El sacerdote está llamado a testimoniar a Aquel “que no ha venido a ser servido, sino a servir y a dar la vida como rescate ‹‹por muchos››” (Mt 20, 28). El ministerio, conlleva una autoridad, pero que está en función de ser servidor del Pueblo de Dios. Los Evangelios no dejan de señalar las debilidades de quienes fueron llamados a formar la comunidad apostólica, explicitando motivaciones lejanas al Reino (Cf. Mt 20, 25- 28). Es Jesús quien señala el modo y el camino con su ejemplo, tan bellamente expresado en uno de los primeros himnos cristológicos enriquecido por San Pablo: “se despojó de sí mismo tomando la condición de esclavo…se rebajó a sí mismo haciéndose obediente hasta la muerte, y una muerte de cruz. Por eso Dios lo exaltó.” (Fp 2, 8-9). Si somos sus discípulos, si estamos llamados a transparentar el corazón del Buen Pastor, no hay otro camino. ¿Cuáles son nuestras aspiraciones? ¿Qué deseos anidan en nuestro corazón? ¿Qué significan los demás para mí? ¿En qué medida el Reino es el centro y la pasión de mi vida? ¿Cómo ejerzo la autoridad confiada? Son preguntas que ayudan a discernir y purificar la entrega del Sacerdote. Cualquier atisbo de autoritarismo, de sentimientos de superioridad, de instrumentalización de las personas, de poco respeto a los carismas, de una mal entendida unidad confundida con la uniformidad, no solamente tendrá consecuencias que lastiman al Pueblo de Dios, sino que deformarán la belleza del ministerio, convirtiéndolo en obstáculo de la obra de Dios.
Conclusión
Los presbíteros “por la naturaleza misma de su ministerio, deben estar llenos y animados de un profundo espíritu misionero” (PDV 18), llamados a establecer relaciones de fraternidad con todos los hombres, de servicio, de búsqueda de la justicia y de la paz (Cf PDV 18). La finalidad pastoral de este ministerio, que se realiza en una amplia gama de relaciones, depende del vínculo con Dios, acogiendo a Jesucristo y viviendo según el Espíritu. El sacerdote no sólo despliega su ministerio en el servicio a la comunidad eclesial, estableciendo vínculos fraternos, sino que también se hace solícito por los que no forman parte de ella. Nos interpela la constante referencia que hace al Papa a ser una Iglesia en salida, a ser sacerdotes que estén en las calles y en la periferias sociales y existenciales.

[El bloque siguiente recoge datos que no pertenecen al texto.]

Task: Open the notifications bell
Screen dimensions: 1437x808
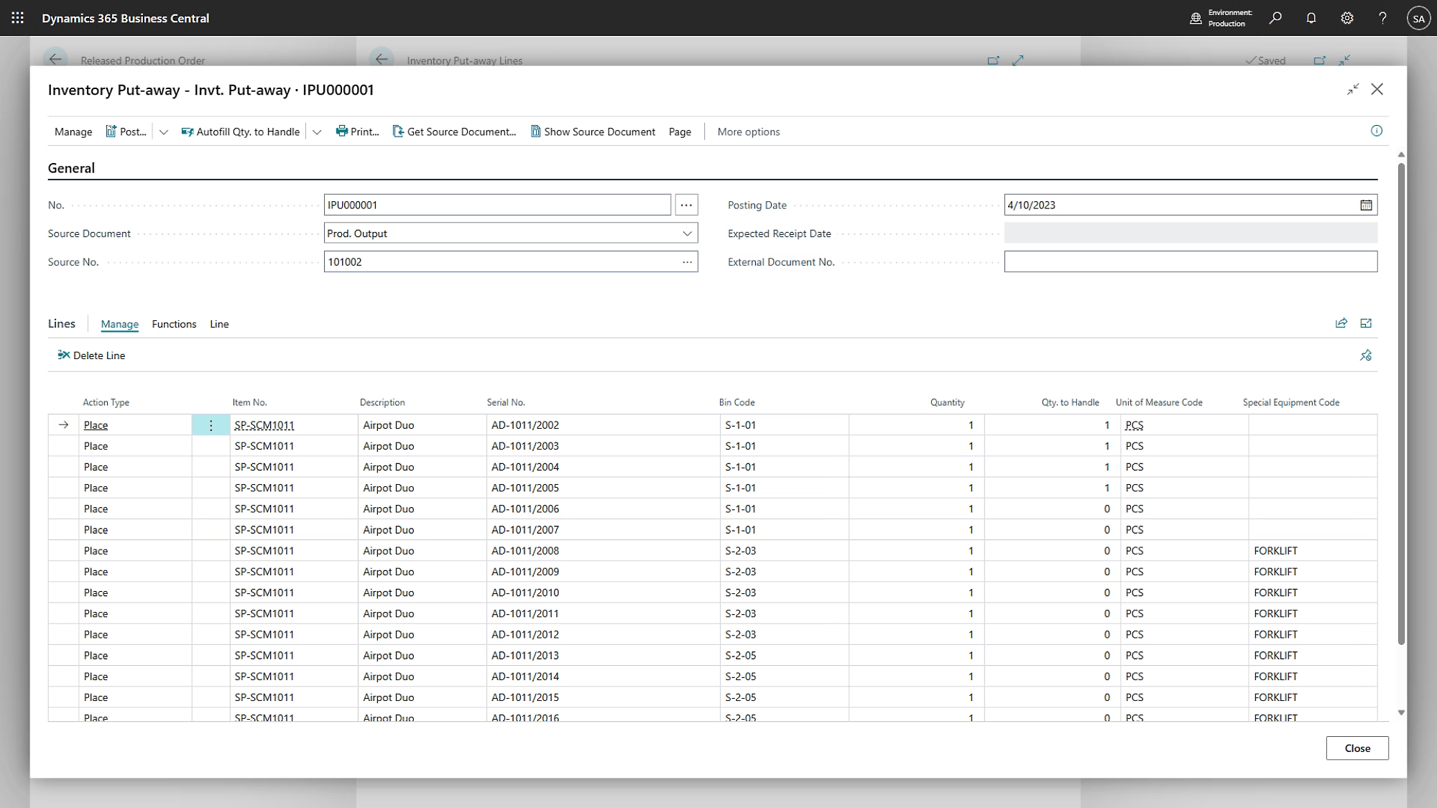Action: pyautogui.click(x=1311, y=18)
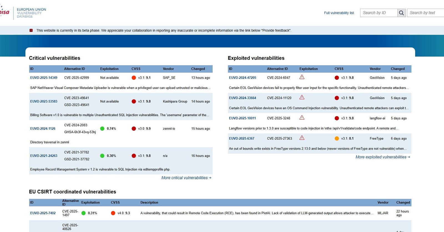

PREGUNTAS PARA EL TRABAJO EN GRUPOS
1. Desde el ministerio vivido, ¿qué sugerencias puedes hacer a la formación permanente desde la dimensión pastoral?
2. Frente a la realidad social y eclesial en el País, ¿qué actitudes pastorales se hacen necesarias y prioritarias?
3. ¿De qué manera se realiza una pastoral de conjunto en tu Iglesia Diocesana y qué desafíos presenta?